Using Constructed Lists in MaxDiff Experiments
Warning: This is an advanced feature that if not used carefully can result in errors in data collection and incorrect model results. Please test your survey thoroughly prior to fielding the study. After collecting data, analyze the data via Counts to ensure that all items from the parent list have been shown a reasonable number of times to the sample of respondents. If some items were never shown to any respondents, they will be marked as having been shown zero times (with an asterisk) and estimation using HB will be incorrect unless these items are omitted from the analysis.
Lighthouse Studio can build constructed (dynamic) lists based on answers to previous questions or some other rule you define (such as randomization or always forcing a client's brand onto a list). You may use the constructed list in later questions or even in MaxDiff exercises. When at the items tab on the MaxDiff Exercise dialog, you may select a constructed list rather than the typical pre-defined list used in MaxDiff experiments. This powerful option even allows for the inclusion of respondent-supplied other-specify text as an item in the MaxDiff exercise.

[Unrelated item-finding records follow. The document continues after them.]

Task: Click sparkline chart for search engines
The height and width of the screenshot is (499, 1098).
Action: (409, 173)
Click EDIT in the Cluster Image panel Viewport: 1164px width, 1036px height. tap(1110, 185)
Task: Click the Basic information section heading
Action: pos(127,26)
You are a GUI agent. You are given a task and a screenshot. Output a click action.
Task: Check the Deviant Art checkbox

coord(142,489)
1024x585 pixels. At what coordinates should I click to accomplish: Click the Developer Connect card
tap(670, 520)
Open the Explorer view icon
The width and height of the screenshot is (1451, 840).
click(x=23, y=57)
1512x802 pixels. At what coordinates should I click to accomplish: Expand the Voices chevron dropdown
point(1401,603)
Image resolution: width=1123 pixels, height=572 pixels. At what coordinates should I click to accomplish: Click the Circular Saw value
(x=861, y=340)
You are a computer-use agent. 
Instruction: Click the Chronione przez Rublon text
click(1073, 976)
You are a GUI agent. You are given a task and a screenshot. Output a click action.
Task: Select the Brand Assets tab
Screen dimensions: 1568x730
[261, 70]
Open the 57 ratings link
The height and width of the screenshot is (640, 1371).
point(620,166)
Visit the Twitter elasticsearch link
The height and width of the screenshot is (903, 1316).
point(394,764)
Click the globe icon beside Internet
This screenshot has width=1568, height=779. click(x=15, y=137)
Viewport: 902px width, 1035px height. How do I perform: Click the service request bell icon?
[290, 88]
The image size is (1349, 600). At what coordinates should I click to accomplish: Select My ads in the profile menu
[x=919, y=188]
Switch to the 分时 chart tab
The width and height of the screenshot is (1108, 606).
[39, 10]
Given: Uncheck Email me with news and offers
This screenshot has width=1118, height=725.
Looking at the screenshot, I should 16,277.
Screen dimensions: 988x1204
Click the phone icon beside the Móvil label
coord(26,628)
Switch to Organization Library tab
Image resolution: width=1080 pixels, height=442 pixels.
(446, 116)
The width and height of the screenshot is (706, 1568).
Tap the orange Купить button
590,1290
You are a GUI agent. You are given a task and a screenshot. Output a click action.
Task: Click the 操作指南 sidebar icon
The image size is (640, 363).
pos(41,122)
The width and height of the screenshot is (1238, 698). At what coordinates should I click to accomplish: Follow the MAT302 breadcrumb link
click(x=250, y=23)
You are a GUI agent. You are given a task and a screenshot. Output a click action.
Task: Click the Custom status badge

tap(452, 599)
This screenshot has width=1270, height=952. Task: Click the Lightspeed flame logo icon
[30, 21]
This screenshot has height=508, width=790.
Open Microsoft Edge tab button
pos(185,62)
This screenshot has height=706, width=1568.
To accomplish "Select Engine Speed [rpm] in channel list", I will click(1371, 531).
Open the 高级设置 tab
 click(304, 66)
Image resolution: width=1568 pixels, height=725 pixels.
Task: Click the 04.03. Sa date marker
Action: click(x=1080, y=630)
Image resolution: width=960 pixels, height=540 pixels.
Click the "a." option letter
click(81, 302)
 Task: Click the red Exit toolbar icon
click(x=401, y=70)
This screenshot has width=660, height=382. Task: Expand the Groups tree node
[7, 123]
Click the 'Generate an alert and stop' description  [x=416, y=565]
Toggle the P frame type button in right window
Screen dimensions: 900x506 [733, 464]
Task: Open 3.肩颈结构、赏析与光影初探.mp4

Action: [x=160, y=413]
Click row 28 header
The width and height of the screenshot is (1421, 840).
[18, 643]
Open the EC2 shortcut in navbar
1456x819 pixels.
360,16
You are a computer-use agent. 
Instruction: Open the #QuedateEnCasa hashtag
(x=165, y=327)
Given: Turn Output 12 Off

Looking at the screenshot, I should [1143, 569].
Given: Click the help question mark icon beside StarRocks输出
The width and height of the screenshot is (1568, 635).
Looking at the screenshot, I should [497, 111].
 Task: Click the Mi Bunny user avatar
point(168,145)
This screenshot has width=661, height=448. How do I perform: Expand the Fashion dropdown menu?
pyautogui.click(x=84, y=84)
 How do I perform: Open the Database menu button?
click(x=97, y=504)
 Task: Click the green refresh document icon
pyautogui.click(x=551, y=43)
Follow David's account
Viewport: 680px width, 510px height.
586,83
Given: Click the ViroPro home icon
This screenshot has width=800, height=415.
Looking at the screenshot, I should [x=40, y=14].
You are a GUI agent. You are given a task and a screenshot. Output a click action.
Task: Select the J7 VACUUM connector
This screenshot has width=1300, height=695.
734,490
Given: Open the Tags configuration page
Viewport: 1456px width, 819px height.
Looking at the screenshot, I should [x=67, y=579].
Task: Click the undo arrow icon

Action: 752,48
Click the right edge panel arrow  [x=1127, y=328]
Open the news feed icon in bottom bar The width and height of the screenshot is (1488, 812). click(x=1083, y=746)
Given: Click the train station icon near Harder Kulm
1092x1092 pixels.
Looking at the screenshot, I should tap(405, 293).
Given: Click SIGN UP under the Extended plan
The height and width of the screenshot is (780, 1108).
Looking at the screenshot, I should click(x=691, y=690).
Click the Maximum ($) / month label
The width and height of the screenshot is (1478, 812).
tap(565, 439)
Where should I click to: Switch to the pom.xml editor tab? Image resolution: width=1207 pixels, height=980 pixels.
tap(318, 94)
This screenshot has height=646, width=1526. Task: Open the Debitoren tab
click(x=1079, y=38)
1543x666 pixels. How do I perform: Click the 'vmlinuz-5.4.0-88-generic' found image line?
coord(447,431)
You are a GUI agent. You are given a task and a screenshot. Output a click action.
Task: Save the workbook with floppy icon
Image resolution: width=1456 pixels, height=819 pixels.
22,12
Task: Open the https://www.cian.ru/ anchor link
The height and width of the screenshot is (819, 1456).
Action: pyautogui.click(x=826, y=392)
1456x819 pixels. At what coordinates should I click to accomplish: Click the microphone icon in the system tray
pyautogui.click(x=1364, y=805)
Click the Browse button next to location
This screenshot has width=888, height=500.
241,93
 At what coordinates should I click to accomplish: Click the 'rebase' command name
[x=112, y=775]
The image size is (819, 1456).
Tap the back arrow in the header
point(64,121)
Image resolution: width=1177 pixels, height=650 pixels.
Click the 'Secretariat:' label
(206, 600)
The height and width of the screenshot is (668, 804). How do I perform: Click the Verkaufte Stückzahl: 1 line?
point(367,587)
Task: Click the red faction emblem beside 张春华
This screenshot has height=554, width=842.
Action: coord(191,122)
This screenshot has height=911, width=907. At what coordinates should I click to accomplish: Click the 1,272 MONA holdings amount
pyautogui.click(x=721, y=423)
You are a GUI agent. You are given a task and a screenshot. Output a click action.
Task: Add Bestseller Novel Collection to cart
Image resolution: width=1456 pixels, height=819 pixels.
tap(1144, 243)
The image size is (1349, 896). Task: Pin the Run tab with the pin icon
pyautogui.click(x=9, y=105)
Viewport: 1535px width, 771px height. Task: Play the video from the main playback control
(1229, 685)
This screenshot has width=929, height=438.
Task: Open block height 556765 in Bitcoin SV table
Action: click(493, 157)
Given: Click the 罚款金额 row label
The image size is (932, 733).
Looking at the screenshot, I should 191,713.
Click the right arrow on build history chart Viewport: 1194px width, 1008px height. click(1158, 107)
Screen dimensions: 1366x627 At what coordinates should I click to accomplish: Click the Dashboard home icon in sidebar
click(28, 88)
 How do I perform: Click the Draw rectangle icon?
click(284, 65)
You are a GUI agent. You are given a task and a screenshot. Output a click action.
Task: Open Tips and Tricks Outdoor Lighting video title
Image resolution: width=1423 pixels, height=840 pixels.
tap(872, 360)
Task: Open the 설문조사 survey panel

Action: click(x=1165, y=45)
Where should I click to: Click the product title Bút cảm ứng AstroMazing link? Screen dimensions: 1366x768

The key limitation for using constructed lists is that all constructed lists for respondents must have the same length. Lighthouse Studio requires you to use SETLISTLENGTH as the last instruction in the constructed list logic used in a MaxDiff list. The Number of Items per Set specified on the Design tab must match the number of items specified in the SETLISTLENGTH instruction.
Lighthouse Studio uses the design generated from the Design tab, but draws items from the constructed list according to the design by position on the constructed list. The values stored for analysis (both for the design shown to respondents and for the answer given) correspond to the original pre-defined list.
Warning: the design report displays frequencies for a design having the same number of items as specified in the SETLISTLENGTH instruction and in a fixed order. However, each respondent's actual items may vary, and therefore the true frequency of occurrences for each parent item and co-occurrences of items may differ significantly from that shown in the design report.
When estimating item scores, MaxDiff estimates (via HB) a full set of item scores for all items in the pre-defined list, even if each respondent received only a customized subset of the items. These scores for items not seen take on values near population averages, meaning we assume these items were dropped "at random". Depending on your reason for using a constructed list that is a subset of the pre-defined list, this may or may not be a desired outcome.
A clever approach for dealing with "dropped" items (not at random) from a constructed list using the direct anchoring method is available. Imagine you asked respondents a preliminary question regarding which of a very large number of items was most preferred or more important. You then created a constructed list of the 30 most important items to ask in a MaxDiff task. You could use the direct anchoring approach to easily inform utility estimation for each respondent regarding the fact that the dropped items were less preferred than the 30 included items.